Over the course of 3 days, we will discover the past, present, and future of the open web by hearing from the following keynote speakers:

Presenting on:

The Web That Was

Olia Lialina

net artist
Professor, Merz Akademie, Stuttgart

Olia Lialina is among the best-known participants in the 1990s net.art scene – an early-days, network-based art pioneer. Her early work had a great impact on recognizing the Internet as a medium for artistic expression and storytelling. This century her continuous and close attention to Internet architecture, “net.language” and vernacular web has made her an important voice in contemporary art and new media theory. Lialina is credited with founding one of the earliest web galleries, Art Teleportacia. She is cofounder and keeper of One Terabyte of Kilobyte Age archive and a professor at Merz Akademie in Stuttgart, Germany, and a GIF model.

Presenting on:

The Web That Is

Rajiv Jhangiani

Vice Provost, Teaching & Learning and Associate Professor
Educational Studies & Psychology, Brock University

The architect of Canada’s first zero textbook cost degree programs, Rajiv’s scholarship focuses on open educational practices, student-centered pedagogies, and ethical approaches to educational technology. An award-winning educator, Rajiv has served as an Ambassador for the Global Advocacy of Open Educational Resources with the International Council for Open and Distance Education, a Senior Open Education Research & Advocacy Fellow with BCcampus, an Ambassador for the Centre for Open Science, and a Faculty Workshop Facilitator for the Open Education Network, and in 2023 is serving as a Visiting Distinguished Teaching Scholar at Trent University. A co-author of three open textbooks in Psychology, his books include Open: The Philosophy and Practices that are Revolutionizing Education and Science  and Open at the Margins: Critical Perspectives on Open Education. Together with Dr. Robin DeRosa, he is a co-founder of the Open Pedagogy Notebook. You can find him online @rajiv@scholar.social or thatpsychprof.com

Presenting on:

The Web That Will Be

Bryan Alexander

Senior scholar, Georgetown University

Bryan Alexander is an award–winning, internationally known futurist, researcher, writer, speaker, consultant, and teacher, working in the field of higher education’s future.  His research appears through many articles, the weekly Future Trends Forum video program, Georgetown University seminars, consulting and speaking engagements, and a series of books, including Academia Next and Universities on Fire.  Previously, after achieving a PhD in English language and literature from the University of Michigan in 1997 he has been a literature professor and a research lead for an educational nonprofit.
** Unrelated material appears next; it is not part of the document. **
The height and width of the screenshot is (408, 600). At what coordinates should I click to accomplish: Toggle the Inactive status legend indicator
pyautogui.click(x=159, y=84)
Teaching for Now and Planning for Later: Balancing a User-Friendly Web and Sustainability Practices as Digital Scholarship Librarians

Ruth Carpenter and Amy Gay, Binghamton University

Binghamton University’s community of digital scholars continues to grow and evolve. Across disciplines and schools, instructors are utilizing digital platforms and multi-modal projects in new and revised courses, and researchers are creating open-access materials and a wide variety of digital research projects. As digital scholarship librarians, we are constantly finding the balance between teaching platforms that our community finds user-friendly for new learners while also teaching sustainable web practices that frequently require more technical knowledge than scholars are ready to learn. While content management systems like WordPress, Omeka, and Google Sites are integral to our toolbox of available publishing options for digital projects, and have relatively easy user interfaces, they pose problems for sustainability. For example, constant updates break plug-ins, corporate whims affect the accessibility of platforms, and new technologies change the expectations of how websites should look and ‘feel’. However, exploring new and emerging technologies and taking advantage of their ability to make the work of our faculty and students more widely available on the web is also an essential part of our mission. We are repeatedly touting the benefits of creating digital projects while also cautioning researchers and instructors about the limits of those projects. Balancing that with an eye towards the future and ensuring that content that users and creators expect to still be available poses challenges. That is especially true when first introducing digital tools. For example, when creating a WordPress page tests the limits of a new user’s technological confidence, trying to work in conversations about migration and archiving is immediately overwhelming. Given how often this occurs across faculty and students, we have developed our own evolving best practices and resources to help ease the challenges for our digital scholarship community. In this presentation, we will talk about our experience teaching digital project management principles, the best web design practices for building accessible and sustainable projects, and digital project self-awareness.